MORE: Best Mirrorless Cameras From Beginner to Pro

The GX85’s 16-megapixel MOS sensor is also the first from Panasonic without a low pass filter, which should make your images even crisper. The GX85 sports Panasonic’s new Venus Engine 9 image processor, so that even without the low pass filter, you shouldn't run into any unwanted color shifts or moiré patterns. 


In back there's a 2,474,000-dot live view finder, in addition to a 3-inch touchscreen that can be tilted up by 80 degrees, or down 40 degrees. On the GX85, Panasonic also sought to shore up complaints about overly complicated Wi-Fi controls, so this time the company implemented a system that connects by simply scanning a QR code.

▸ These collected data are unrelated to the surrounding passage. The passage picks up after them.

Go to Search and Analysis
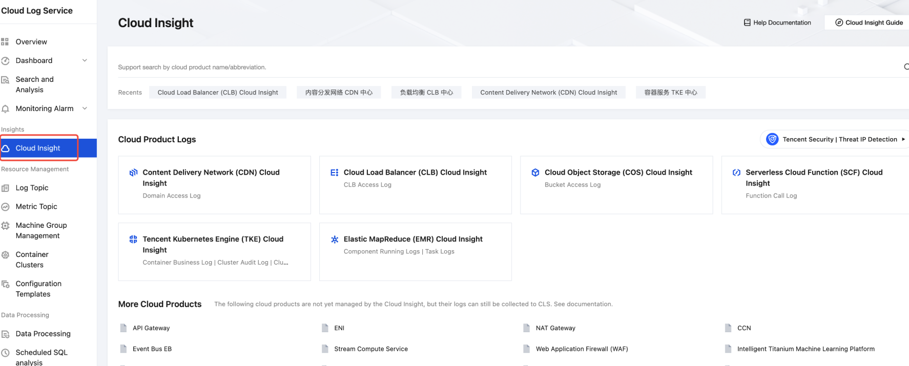 [x=34, y=84]
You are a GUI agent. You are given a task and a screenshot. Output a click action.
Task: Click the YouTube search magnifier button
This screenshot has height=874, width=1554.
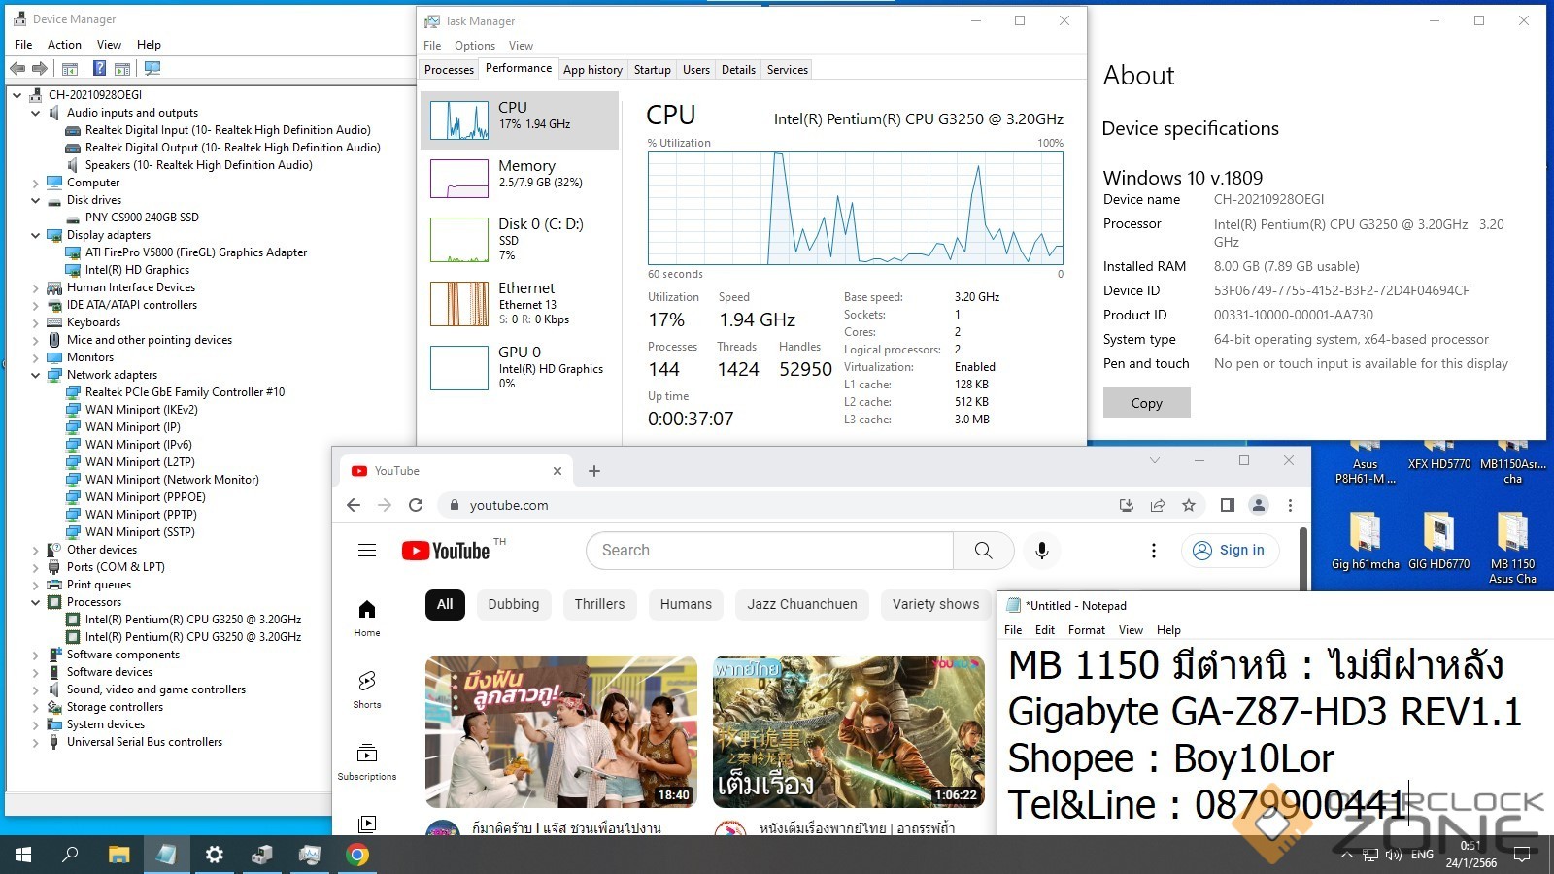983,551
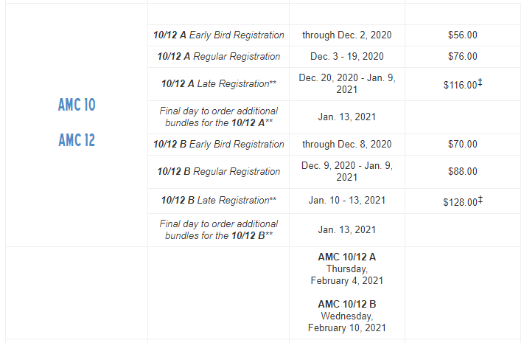
Task: Click 10/12 B Late Registration text
Action: (x=219, y=201)
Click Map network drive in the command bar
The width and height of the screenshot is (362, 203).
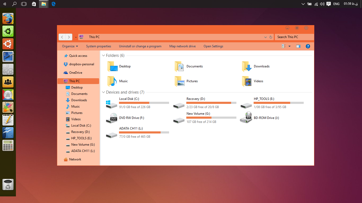click(182, 46)
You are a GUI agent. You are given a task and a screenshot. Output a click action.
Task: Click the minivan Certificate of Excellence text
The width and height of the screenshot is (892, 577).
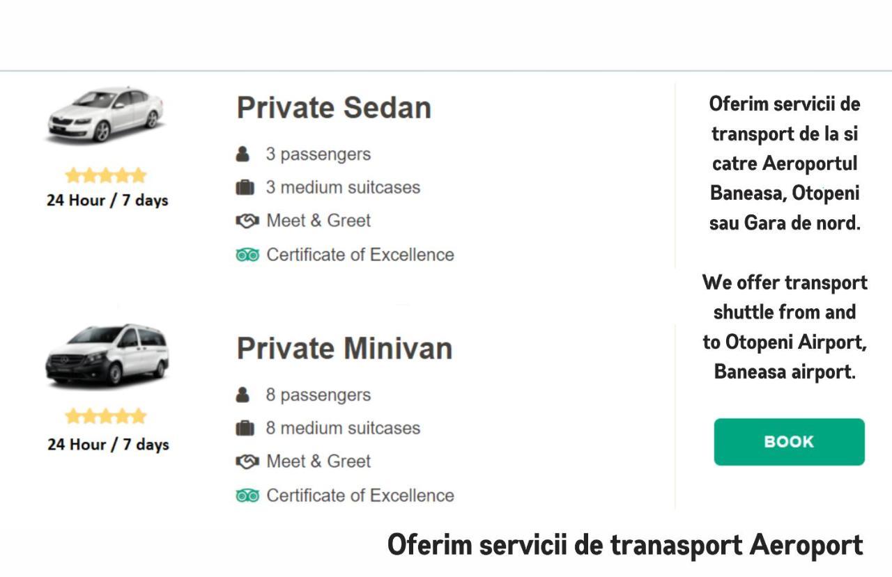(360, 496)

Another really neat feature on the GX85 is Panasonic’s new Post Focus mode, which once enabled, will let you select from one of 49 focus points even after you’ve snapped the picture. The GX85 accomplishes this by taking in essence 49 different photos in less than a second, and stacking them together into a single file containing a whole range of focus options.

That means wedding photographers could edit an image to put either the groom or the bride in focus depending what kind of shot you’re looking for, or both, if you don’t mind doing a little work in Photoshop. The only downside is that after pressing the shutter, you have to wait a couple seconds for the camera to process all 49 variations of the photo.

During a hands-on event at Panasonic’s headquarters in New Jersey, I got to see for myself how the GX85’s image stabilization stacked up to another similarly priced camera with 5-axis IS: the Olympus OM-D EM10 Mark II.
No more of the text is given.